Experiencing God as One-All and all-inclusive, absolute, eternal Consciousness, is a different experience, providing with meaning all realities by thinking of them. This is what Pascal would call the “God of philosophers”. This results in a “noetic form of gaining awareness”.

Most monistic philosophies such as of those of Parmenides and Spinoza mainly reach this conclusion with a God conceived (and, I would add, experienced) in such a manner. However, as we shall see, new relativist physics and the parapsychology of clairvoyance in the future also converge in this as well as Mahayana and Zen Buddhism.
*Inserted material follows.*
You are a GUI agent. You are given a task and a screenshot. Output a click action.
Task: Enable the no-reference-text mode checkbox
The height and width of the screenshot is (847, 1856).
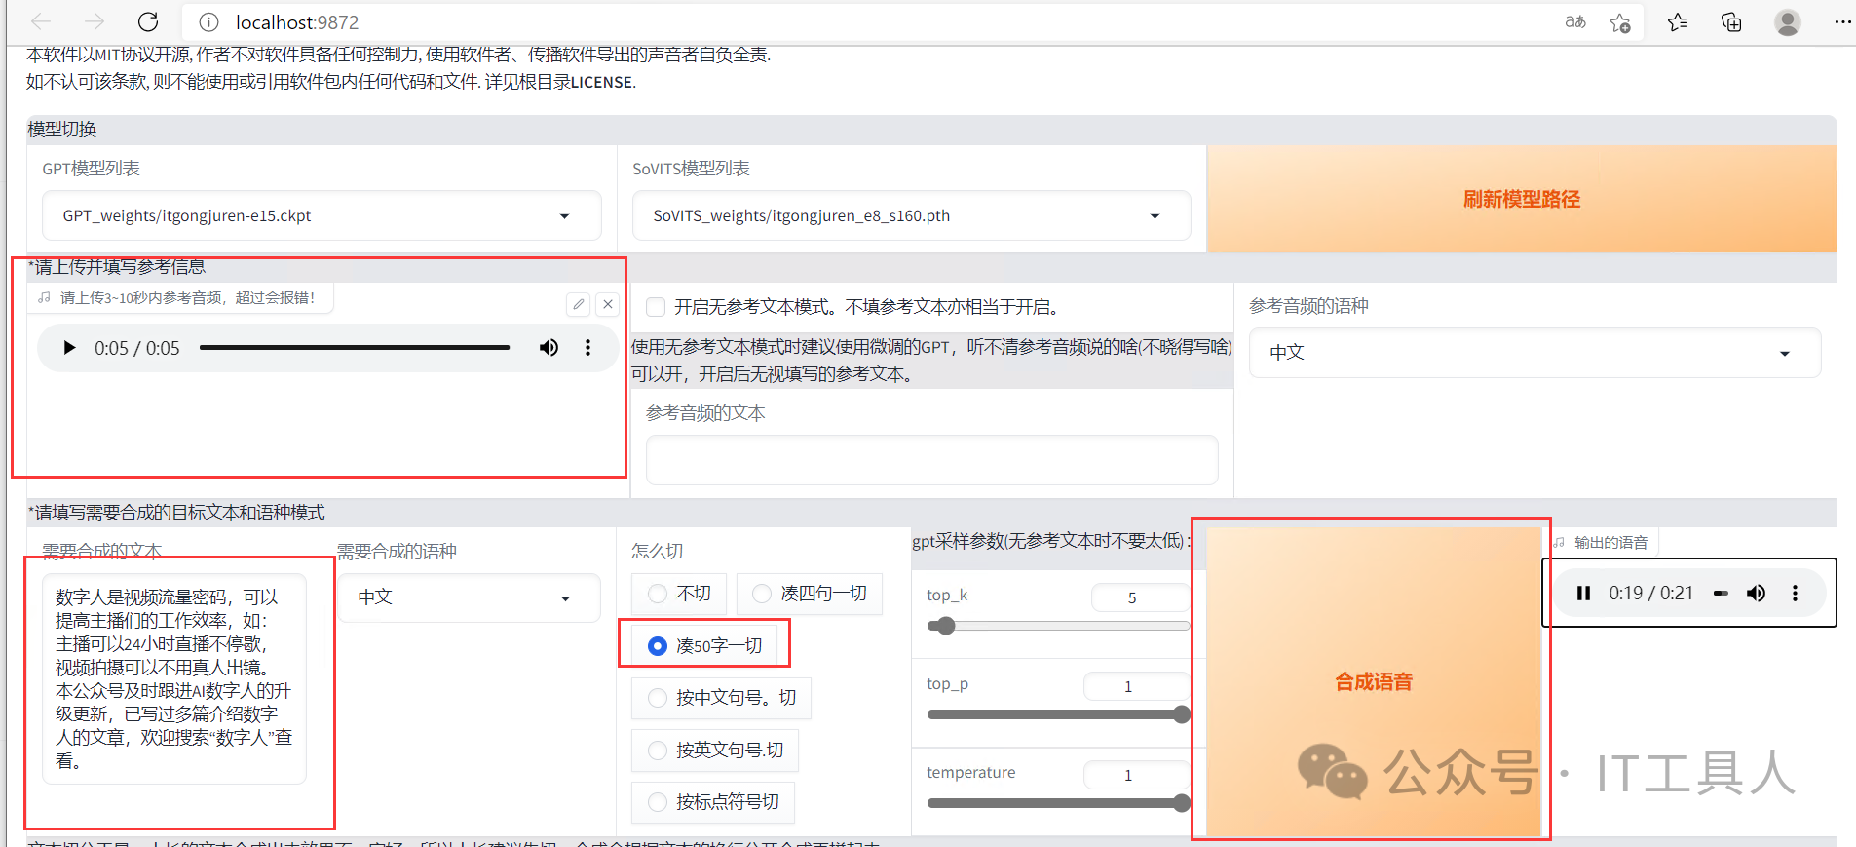click(657, 307)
Among the various expressions of mediumistic literature this is confirmed by the messages of the Cerchio Firenze. In their own way we also have the particular experiences deriving from artistic creation, and, in a deviant albeit significant form, also those resulting from the use of psychedelic drugs. A rather curious “plot”!

A third form of experiencing God is the one in which He is perceived as a “living” and “personal” God. Or, in other words, as a You, to whom one speaks and addresses prayers and adoration. He is seen as a totally Another. As One who becomes manifold and whose “glory… penetrates through the universe and is resplendent more in some places than in others”: like the Eternal One who over time works and continues the creation of the world through cosmic evolution and the history of humankind. What is revealed in such a “religious form of gaining awareness” can be called the “God of religious people”.

Have we seen, here, the presence of three Gods, or perhaps are these not rather three different aspects of one single God experienced at three different levels? If God is one and the same, then the three aforementioned forms of gaining awareness require humankind to no longer regard them as separate and antithetic, but, on the contrary, as one integrated within the other.

We have abandoned any idea of a search for the Self that considers devotional religion as an inferior stage; as a sort of primary school compared to university. Such an analogous exclusivist attitude no longer seems tolerable even within the context of a philosophy of the absolute.

The three forms involving a search for God have equal dignity, just as within a correct theology the three divine Persons of the Christian Trinity, they seem to correspond to, also have this.

Compared to the Father, the Holy Spirit is not a Sub-God, as is instead the Hindu Lord Ishvara compared to the Brahman; or, respectively according to Plotinus as is the Soul of the World compared to the One.

A multiform spirituality therefore corresponds to a multidimensional God in His unity.

This in turn does not intend to be a spirituality of escape, of getaway from the world, but on the contrary a well incarnated and committed spirituality.

This means that it yearns to a new synthesis with humanism, so that this too may be accepted and incorporated within a spirituality to be understood in the broadest and most inclusive sense possible.

The yogic, noetic and religious forms of gaining awareness will therefore be joined by many other forms: humanistic, moral, political-social, historical, aesthetic, scientific, psychological, paranormal and so on, with all their possible articulations.